• Problem statement
Nothing but the pictures should be dropped; repeat the rest of the data below exactly.

□ □ □

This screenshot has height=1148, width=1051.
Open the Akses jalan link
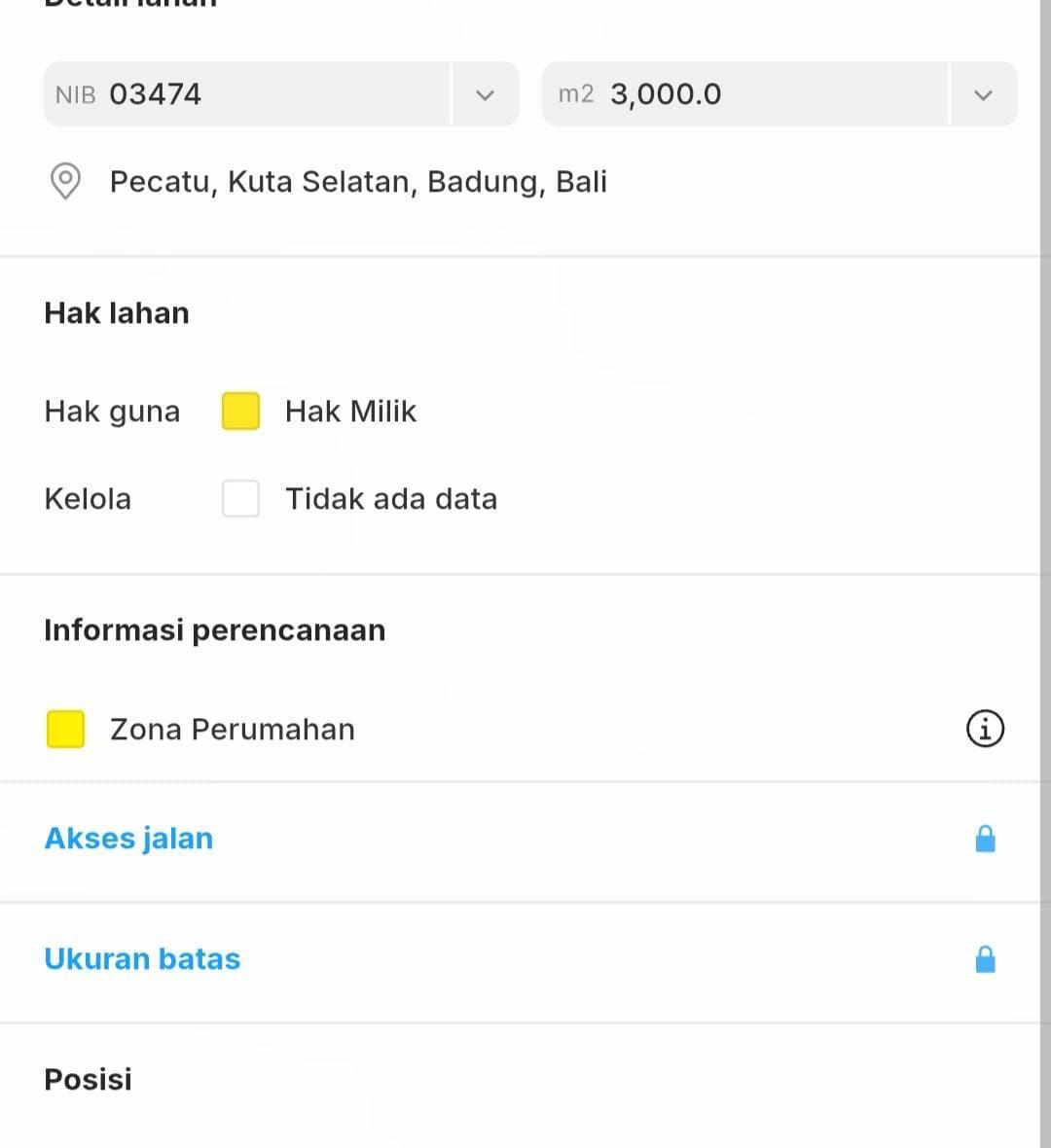128,839
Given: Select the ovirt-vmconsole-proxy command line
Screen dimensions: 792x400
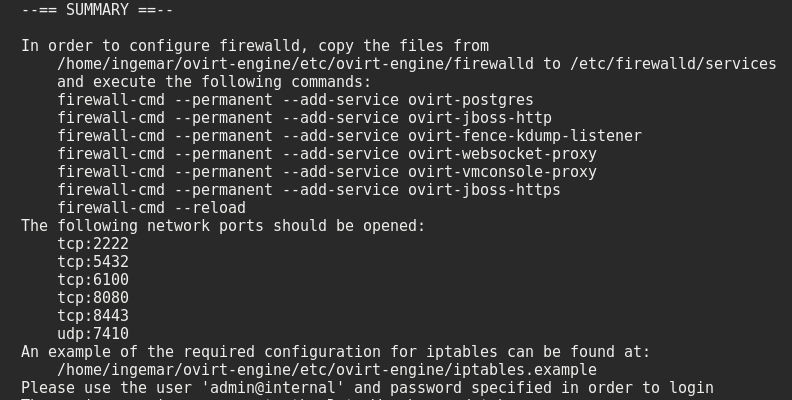Looking at the screenshot, I should [x=326, y=172].
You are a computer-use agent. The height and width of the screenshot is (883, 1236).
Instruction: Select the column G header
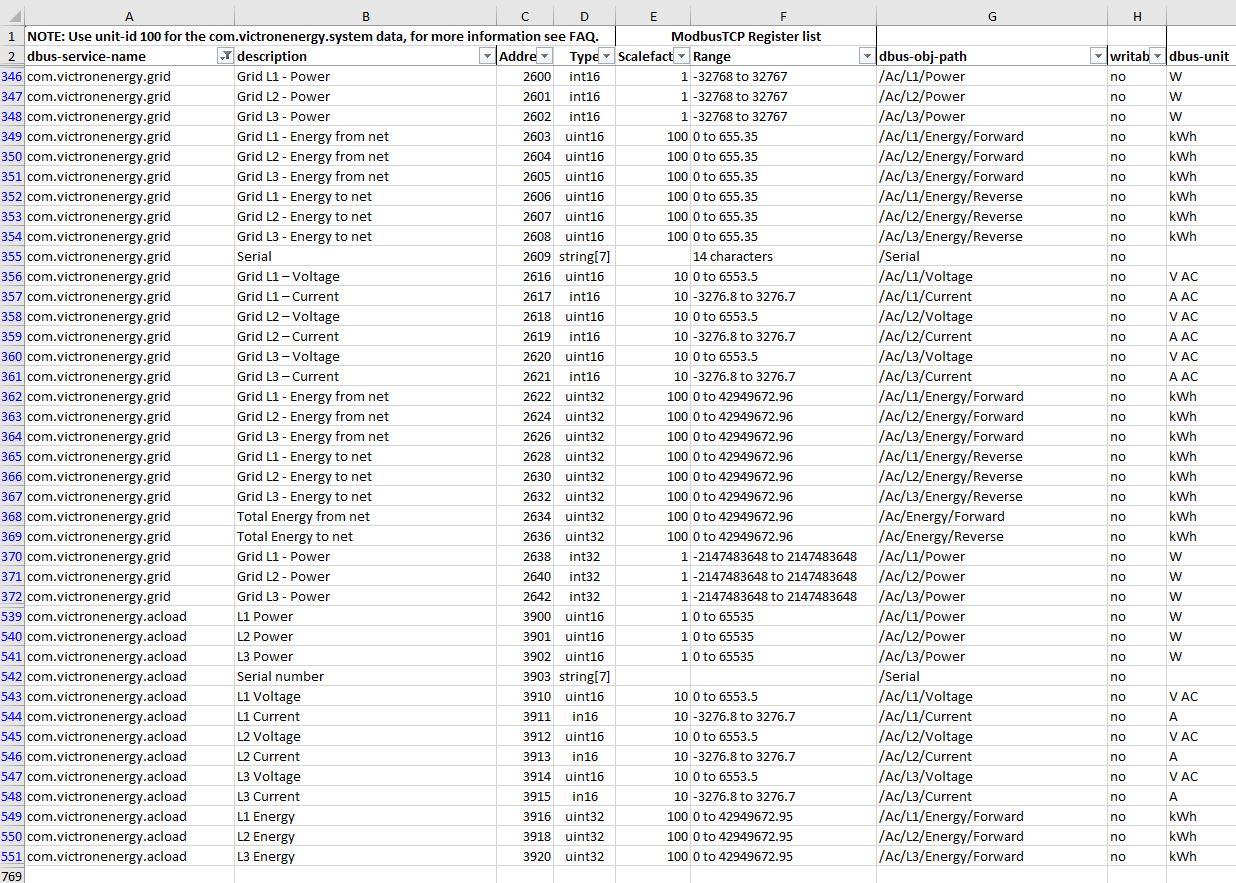click(992, 15)
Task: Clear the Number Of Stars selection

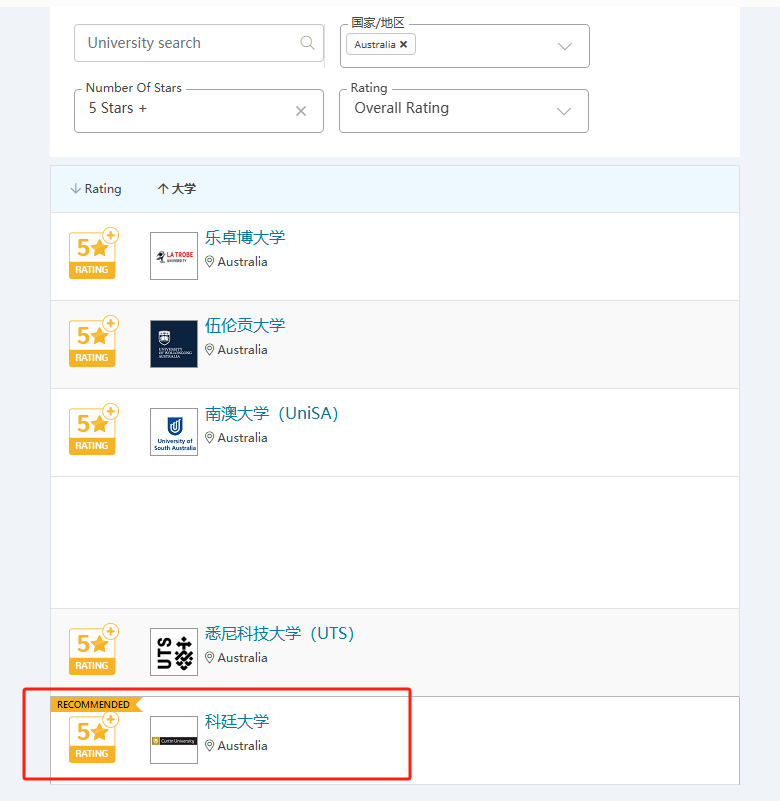Action: (300, 111)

□ □ □

• Task answer
This screenshot has height=1148, width=1051.
Open the Akses jalan link
128,839
Given: Select the ovirt-vmconsole-proxy command line
Screen dimensions: 792x400
Looking at the screenshot, I should [x=326, y=172].
You are a computer-use agent. The height and width of the screenshot is (883, 1236).
Instruction: Select the column G header
click(992, 15)
Task: Clear the Number Of Stars selection

Action: (300, 111)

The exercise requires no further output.